== Page extract

There’s an academic benefit to SEL programming as well:
“What’s more, students who receive SEL programming academically outperform their peers and graduate at higher rates.”
One reason for this is because learning is also a social activity. For examples, students learn through hands-on instruction from their teachers as well as interactions with their peers.
Here are a few areas of SEL programming Whitson notes about bullying that can also be applied to kids’ social development in general.
As Whitson writes, “All kids have feelings.” It’s a natural part of being a kid, but parents and educators can equip their children with the tools to deal with emotions in a healthy and productive way.
Here are a few helpful tips from Childhood 101 on how children can manage their emotions:
- Take three deep breaths or count slowly to 10.
- Use my words to say how I feel and what I wish would happen.
- Ask for help to solve the problem.

====
== Provided material

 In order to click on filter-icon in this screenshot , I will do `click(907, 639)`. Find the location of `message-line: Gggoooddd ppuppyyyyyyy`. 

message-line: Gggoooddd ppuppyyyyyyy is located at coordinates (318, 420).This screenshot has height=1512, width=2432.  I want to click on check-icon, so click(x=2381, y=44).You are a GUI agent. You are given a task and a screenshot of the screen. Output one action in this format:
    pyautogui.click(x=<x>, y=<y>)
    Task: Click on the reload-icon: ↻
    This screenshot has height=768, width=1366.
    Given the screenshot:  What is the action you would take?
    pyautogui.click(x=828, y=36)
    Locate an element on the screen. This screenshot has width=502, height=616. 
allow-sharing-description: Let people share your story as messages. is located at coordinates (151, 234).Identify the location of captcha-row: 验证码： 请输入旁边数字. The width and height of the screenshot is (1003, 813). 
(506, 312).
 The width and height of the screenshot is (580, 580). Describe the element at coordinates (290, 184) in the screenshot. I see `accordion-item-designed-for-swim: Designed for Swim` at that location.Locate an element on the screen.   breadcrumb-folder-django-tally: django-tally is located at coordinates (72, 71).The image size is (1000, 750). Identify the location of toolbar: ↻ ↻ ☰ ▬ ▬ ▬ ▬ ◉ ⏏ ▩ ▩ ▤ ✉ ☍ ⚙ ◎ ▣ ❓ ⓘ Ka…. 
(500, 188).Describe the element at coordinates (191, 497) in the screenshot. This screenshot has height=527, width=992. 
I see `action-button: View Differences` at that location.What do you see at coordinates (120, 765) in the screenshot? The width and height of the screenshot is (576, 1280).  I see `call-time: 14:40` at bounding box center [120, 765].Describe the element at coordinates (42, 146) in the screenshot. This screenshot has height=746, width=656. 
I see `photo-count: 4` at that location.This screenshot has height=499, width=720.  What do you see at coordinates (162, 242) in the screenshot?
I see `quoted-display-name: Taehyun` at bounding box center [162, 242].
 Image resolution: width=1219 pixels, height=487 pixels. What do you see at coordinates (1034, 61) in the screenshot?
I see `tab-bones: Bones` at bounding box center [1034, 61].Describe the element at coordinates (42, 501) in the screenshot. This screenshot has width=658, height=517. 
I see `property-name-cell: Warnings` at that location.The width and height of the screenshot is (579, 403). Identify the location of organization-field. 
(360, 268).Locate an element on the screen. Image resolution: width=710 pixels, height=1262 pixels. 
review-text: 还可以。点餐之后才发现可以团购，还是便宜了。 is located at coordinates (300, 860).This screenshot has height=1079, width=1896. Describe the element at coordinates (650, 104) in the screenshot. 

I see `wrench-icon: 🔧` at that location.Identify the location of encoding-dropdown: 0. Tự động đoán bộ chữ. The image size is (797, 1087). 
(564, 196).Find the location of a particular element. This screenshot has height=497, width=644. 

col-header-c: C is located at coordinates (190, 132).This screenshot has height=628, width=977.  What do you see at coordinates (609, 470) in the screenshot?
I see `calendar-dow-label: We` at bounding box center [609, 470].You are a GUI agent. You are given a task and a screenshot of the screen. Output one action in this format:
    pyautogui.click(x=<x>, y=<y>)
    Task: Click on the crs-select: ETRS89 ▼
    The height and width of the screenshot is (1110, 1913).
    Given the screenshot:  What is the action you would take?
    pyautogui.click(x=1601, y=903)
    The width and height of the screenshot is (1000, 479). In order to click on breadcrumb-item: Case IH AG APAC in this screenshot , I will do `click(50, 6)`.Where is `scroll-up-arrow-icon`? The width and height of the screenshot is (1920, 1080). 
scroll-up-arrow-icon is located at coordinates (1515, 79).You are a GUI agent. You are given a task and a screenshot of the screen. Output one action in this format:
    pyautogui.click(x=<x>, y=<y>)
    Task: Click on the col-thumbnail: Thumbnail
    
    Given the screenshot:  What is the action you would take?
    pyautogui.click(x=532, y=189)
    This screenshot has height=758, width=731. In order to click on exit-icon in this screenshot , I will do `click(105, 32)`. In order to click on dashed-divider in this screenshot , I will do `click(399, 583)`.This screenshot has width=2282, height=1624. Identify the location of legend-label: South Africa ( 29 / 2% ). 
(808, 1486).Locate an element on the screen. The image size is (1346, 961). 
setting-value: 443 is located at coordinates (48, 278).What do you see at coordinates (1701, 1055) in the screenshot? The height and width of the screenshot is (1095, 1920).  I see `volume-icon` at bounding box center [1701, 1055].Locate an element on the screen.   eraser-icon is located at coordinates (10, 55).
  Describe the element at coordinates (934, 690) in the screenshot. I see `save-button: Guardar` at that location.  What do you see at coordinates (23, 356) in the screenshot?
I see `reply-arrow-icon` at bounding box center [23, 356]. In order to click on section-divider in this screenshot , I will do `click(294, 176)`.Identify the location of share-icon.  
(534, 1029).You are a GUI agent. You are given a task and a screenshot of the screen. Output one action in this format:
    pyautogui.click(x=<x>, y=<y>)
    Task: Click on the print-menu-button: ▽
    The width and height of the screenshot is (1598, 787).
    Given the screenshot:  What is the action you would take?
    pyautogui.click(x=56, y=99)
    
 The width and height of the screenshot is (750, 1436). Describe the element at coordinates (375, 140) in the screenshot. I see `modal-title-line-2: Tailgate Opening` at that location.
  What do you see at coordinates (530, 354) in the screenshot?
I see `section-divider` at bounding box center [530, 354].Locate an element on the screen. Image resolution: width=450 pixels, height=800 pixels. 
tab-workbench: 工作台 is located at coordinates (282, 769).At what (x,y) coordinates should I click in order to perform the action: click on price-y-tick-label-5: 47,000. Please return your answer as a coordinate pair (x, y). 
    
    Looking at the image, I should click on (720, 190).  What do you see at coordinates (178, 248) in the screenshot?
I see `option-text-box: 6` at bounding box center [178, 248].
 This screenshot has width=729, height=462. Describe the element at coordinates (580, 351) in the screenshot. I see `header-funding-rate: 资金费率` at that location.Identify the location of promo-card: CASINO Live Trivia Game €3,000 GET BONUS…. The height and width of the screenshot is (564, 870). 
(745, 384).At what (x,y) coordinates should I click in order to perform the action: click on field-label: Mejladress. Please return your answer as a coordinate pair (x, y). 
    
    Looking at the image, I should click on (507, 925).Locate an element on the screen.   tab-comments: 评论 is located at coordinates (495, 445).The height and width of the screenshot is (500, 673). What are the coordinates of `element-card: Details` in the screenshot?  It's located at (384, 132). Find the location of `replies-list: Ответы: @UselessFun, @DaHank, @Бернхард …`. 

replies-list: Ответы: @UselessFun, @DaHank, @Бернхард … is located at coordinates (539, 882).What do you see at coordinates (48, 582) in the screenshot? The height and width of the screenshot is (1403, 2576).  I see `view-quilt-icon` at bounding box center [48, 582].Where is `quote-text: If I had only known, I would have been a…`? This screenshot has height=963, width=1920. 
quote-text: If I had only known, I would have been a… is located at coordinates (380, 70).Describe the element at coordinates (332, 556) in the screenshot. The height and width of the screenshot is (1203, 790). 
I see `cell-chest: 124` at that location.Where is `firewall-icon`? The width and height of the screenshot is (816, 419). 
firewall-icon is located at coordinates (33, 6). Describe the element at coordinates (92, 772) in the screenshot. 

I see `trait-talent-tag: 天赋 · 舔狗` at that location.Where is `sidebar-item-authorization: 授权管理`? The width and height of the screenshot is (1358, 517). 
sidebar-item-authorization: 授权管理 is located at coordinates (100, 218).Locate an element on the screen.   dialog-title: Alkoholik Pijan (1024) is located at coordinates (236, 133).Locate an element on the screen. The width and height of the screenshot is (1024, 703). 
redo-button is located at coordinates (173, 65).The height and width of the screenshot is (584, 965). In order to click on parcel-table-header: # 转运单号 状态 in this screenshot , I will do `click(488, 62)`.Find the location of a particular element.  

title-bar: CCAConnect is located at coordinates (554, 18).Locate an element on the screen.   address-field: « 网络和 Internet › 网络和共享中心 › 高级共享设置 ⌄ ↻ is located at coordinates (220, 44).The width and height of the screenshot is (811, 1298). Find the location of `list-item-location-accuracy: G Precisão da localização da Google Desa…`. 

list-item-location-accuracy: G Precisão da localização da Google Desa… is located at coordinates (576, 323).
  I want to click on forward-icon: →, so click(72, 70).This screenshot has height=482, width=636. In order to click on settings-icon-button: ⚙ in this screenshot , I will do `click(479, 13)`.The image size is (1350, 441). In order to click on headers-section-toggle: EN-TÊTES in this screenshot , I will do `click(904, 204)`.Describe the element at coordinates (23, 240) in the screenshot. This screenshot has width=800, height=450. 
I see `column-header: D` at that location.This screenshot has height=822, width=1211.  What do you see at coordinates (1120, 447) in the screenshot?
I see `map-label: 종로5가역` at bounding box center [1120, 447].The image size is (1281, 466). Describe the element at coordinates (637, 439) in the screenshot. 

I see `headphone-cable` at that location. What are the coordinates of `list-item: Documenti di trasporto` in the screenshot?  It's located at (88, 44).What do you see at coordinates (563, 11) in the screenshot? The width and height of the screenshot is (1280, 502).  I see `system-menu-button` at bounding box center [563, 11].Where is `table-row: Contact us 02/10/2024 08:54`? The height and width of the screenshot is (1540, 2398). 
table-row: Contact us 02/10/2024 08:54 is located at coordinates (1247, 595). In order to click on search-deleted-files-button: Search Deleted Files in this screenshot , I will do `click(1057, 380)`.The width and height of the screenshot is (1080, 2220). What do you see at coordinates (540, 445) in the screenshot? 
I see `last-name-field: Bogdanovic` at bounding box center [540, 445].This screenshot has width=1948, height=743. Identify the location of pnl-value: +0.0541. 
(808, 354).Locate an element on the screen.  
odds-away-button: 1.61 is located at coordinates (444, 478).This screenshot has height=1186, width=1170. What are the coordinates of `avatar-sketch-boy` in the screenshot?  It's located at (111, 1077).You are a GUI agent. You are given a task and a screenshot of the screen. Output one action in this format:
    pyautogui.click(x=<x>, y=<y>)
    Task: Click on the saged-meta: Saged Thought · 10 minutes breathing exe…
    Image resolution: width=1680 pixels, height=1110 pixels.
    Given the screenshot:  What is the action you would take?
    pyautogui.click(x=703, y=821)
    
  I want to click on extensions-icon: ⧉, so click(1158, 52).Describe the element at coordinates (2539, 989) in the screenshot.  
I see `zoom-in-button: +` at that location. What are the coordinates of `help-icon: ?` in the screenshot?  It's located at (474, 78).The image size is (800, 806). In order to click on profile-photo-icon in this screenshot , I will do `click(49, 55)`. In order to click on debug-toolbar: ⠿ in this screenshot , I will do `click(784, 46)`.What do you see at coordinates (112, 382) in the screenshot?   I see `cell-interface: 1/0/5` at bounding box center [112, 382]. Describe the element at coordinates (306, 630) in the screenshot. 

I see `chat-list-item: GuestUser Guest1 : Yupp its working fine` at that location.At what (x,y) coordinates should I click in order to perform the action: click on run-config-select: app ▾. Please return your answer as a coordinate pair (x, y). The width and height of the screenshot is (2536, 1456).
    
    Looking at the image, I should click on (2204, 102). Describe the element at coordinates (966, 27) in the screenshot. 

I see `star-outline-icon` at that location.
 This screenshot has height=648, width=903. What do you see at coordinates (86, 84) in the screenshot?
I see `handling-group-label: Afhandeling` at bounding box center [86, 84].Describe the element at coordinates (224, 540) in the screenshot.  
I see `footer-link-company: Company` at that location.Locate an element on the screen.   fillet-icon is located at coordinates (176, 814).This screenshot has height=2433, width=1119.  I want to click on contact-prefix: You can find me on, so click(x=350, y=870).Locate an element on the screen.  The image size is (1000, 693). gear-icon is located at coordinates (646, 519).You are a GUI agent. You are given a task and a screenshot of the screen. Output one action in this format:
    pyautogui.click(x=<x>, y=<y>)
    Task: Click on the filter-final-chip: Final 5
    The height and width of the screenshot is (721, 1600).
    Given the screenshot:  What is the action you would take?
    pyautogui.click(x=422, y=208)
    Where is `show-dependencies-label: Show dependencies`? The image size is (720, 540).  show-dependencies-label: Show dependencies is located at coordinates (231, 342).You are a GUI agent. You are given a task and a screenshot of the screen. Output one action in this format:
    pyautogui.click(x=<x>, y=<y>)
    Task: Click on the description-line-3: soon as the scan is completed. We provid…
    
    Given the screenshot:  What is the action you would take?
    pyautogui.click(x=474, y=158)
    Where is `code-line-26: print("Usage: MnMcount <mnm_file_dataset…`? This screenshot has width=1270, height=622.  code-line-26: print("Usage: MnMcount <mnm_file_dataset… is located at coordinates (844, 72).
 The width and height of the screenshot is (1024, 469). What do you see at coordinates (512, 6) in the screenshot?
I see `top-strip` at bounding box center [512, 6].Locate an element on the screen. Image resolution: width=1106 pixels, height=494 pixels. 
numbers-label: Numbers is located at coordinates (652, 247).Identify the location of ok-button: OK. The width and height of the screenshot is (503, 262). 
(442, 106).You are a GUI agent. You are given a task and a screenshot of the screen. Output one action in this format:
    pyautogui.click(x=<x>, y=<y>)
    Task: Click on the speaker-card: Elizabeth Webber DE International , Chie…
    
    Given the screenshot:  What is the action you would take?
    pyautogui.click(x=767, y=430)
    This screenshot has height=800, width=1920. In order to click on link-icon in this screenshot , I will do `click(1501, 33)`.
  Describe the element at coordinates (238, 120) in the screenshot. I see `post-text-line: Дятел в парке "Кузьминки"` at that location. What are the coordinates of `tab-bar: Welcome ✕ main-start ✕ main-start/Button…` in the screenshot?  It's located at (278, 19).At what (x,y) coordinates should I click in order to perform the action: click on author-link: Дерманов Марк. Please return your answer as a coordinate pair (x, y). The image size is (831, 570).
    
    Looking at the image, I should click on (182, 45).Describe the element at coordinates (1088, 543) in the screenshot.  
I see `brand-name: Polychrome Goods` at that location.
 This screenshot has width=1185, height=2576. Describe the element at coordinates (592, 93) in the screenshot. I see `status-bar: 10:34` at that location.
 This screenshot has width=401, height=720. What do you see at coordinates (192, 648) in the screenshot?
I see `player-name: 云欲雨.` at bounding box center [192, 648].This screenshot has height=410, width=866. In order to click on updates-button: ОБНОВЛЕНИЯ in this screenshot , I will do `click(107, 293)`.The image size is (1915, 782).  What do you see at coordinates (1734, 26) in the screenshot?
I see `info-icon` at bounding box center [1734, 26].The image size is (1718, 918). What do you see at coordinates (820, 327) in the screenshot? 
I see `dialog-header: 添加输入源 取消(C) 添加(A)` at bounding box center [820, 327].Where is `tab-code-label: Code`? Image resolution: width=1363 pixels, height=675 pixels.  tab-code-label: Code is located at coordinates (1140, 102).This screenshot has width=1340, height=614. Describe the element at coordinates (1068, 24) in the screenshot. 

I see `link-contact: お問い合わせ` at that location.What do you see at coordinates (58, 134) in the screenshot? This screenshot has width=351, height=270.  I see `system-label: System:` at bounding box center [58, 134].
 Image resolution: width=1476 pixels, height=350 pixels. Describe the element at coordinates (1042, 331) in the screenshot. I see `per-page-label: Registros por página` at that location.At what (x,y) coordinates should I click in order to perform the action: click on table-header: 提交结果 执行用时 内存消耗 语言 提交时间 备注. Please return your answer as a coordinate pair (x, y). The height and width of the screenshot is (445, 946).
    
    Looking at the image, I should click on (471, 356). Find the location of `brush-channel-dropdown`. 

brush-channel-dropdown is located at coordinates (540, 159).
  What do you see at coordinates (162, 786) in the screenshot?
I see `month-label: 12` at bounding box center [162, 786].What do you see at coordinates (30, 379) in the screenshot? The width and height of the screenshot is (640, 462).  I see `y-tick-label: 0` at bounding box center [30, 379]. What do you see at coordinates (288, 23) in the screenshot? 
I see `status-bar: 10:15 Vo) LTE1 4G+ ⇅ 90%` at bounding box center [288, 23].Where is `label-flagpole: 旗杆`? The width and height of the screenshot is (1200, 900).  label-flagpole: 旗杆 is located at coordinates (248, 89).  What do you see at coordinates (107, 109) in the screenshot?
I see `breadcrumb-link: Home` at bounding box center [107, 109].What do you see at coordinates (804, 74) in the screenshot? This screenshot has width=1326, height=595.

====

* Assignment 1
Substitute "classmates" for "peers" in the SEL programming passage and write out the stretch starting at "There’s an academic" and ending at "slowly to 10.".
* Assignment 2
Proceed with the SEL programming passage beyond its final line.

* Task output 1
There’s an academic benefit to SEL programming as well:
“What’s more, students who receive SEL programming academically outperform their classmates and graduate at higher rates.”
One reason for this is because learning is also a social activity. For examples, students learn through hands-on instruction from their teachers as well as interactions with their classmates.
Here are a few areas of SEL programming Whitson notes about bullying that can also be applied to kids’ social development in general.
As Whitson writes, “All kids have feelings.” It’s a natural part of being a kid, but parents and educators can equip their children with the tools to deal with emotions in a healthy and productive way.
Here are a few helpful tips from Childhood 101 on how children can manage their emotions:
- Take three deep breaths or count slowly to 10.

* Task output 2
According to Dr. Laura Markham, it’s helpful to let your child know it’s okay to seek help, and among the best ways to do that is by soothing them and letting them feel connecting to you.
You may also want to teach your child the basics of mindfulness, a practice that will help your child notice what they’re feeling. Mindfulness can help your child regulate his emotions when he’s upset.
In an individualistic world, it’s easy for us to think only about ourselves sometimes. But being able to see things from someone else’s perspective is an important skill for everyone, and especially children.
Empathy is one of the most powerful tools to prevent bullying, and it’s also important for “pro-social” behavior, a term psychologists use for actions that help individuals make friends and keep strong bonds. When children can walk a mile in another’s shoes, they’ll be better suited to connect with their peers.
Here are a few ways you can develop empathy in your children:
- One of Whitson’s suggestions is to create role-play scenarios in which a child pretends she is one character with a set of views and then “flips” character to one with an opposing set of views. Ask the child to express how she felt playing each of the roles and ask her how she better understood each character’s viewpoint.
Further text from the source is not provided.